/---

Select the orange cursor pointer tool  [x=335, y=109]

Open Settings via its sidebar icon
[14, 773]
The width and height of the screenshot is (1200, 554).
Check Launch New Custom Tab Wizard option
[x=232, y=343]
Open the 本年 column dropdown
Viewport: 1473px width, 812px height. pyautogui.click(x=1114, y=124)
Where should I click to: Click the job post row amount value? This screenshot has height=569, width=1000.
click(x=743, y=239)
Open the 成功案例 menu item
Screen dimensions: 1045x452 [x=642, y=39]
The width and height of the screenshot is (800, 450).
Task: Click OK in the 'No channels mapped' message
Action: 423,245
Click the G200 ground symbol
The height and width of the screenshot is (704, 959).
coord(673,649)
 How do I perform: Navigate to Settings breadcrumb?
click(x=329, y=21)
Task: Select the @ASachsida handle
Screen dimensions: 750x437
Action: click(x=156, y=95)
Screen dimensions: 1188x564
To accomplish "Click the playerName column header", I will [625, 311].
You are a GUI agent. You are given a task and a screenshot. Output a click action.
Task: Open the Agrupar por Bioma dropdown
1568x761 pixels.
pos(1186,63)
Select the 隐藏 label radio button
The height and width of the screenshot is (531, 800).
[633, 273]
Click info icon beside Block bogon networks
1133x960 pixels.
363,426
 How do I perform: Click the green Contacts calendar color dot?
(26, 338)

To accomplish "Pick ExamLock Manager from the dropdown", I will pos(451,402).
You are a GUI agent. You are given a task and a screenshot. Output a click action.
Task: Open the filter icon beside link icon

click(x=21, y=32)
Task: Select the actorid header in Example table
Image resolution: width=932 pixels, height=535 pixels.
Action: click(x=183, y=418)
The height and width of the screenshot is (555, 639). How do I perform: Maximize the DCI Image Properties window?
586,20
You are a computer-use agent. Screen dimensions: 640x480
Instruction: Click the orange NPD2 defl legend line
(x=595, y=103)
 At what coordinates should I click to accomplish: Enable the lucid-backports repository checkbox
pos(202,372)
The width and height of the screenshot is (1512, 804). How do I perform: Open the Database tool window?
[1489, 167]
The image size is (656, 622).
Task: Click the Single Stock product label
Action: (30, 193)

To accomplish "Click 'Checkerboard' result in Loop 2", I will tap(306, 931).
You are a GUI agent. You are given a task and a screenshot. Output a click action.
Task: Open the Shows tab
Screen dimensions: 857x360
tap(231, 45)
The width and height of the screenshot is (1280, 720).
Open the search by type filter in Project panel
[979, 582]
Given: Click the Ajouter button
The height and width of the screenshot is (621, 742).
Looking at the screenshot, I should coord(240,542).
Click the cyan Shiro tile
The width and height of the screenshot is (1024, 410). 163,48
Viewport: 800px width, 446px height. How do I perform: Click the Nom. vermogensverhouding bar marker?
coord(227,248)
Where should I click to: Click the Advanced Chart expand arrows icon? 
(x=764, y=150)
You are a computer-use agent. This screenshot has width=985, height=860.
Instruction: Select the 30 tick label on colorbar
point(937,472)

\---

* Exercise: Write out all the material exactly.

* Finished task:
Select the orange cursor pointer tool  [x=335, y=109]

Open Settings via its sidebar icon
[14, 773]
The width and height of the screenshot is (1200, 554).
Check Launch New Custom Tab Wizard option
[x=232, y=343]
Open the 本年 column dropdown
Viewport: 1473px width, 812px height. pyautogui.click(x=1114, y=124)
Where should I click to: Click the job post row amount value? This screenshot has height=569, width=1000.
click(x=743, y=239)
Open the 成功案例 menu item
Screen dimensions: 1045x452 [x=642, y=39]
The width and height of the screenshot is (800, 450).
Task: Click OK in the 'No channels mapped' message
Action: 423,245
Click the G200 ground symbol
The height and width of the screenshot is (704, 959).
coord(673,649)
 How do I perform: Navigate to Settings breadcrumb?
click(x=329, y=21)
Task: Select the @ASachsida handle
Screen dimensions: 750x437
Action: click(x=156, y=95)
Screen dimensions: 1188x564
To accomplish "Click the playerName column header", I will [625, 311].
You are a GUI agent. You are given a task and a screenshot. Output a click action.
Task: Open the Agrupar por Bioma dropdown
1568x761 pixels.
pos(1186,63)
Select the 隐藏 label radio button
The height and width of the screenshot is (531, 800).
[633, 273]
Click info icon beside Block bogon networks
1133x960 pixels.
363,426
 How do I perform: Click the green Contacts calendar color dot?
(26, 338)

To accomplish "Pick ExamLock Manager from the dropdown", I will pos(451,402).
You are a GUI agent. You are given a task and a screenshot. Output a click action.
Task: Open the filter icon beside link icon

click(x=21, y=32)
Task: Select the actorid header in Example table
Image resolution: width=932 pixels, height=535 pixels.
Action: click(x=183, y=418)
The height and width of the screenshot is (555, 639). How do I perform: Maximize the DCI Image Properties window?
586,20
You are a computer-use agent. Screen dimensions: 640x480
Instruction: Click the orange NPD2 defl legend line
(x=595, y=103)
 At what coordinates should I click to accomplish: Enable the lucid-backports repository checkbox
pos(202,372)
The width and height of the screenshot is (1512, 804). How do I perform: Open the Database tool window?
[1489, 167]
The image size is (656, 622).
Task: Click the Single Stock product label
Action: (30, 193)

To accomplish "Click 'Checkerboard' result in Loop 2", I will tap(306, 931).
You are a GUI agent. You are given a task and a screenshot. Output a click action.
Task: Open the Shows tab
Screen dimensions: 857x360
tap(231, 45)
The width and height of the screenshot is (1280, 720).
Open the search by type filter in Project panel
[979, 582]
Given: Click the Ajouter button
The height and width of the screenshot is (621, 742).
Looking at the screenshot, I should coord(240,542).
Click the cyan Shiro tile
The width and height of the screenshot is (1024, 410). 163,48
Viewport: 800px width, 446px height. How do I perform: Click the Nom. vermogensverhouding bar marker?
coord(227,248)
Where should I click to: Click the Advanced Chart expand arrows icon? 
(x=764, y=150)
You are a computer-use agent. This screenshot has width=985, height=860.
Instruction: Select the 30 tick label on colorbar
point(937,472)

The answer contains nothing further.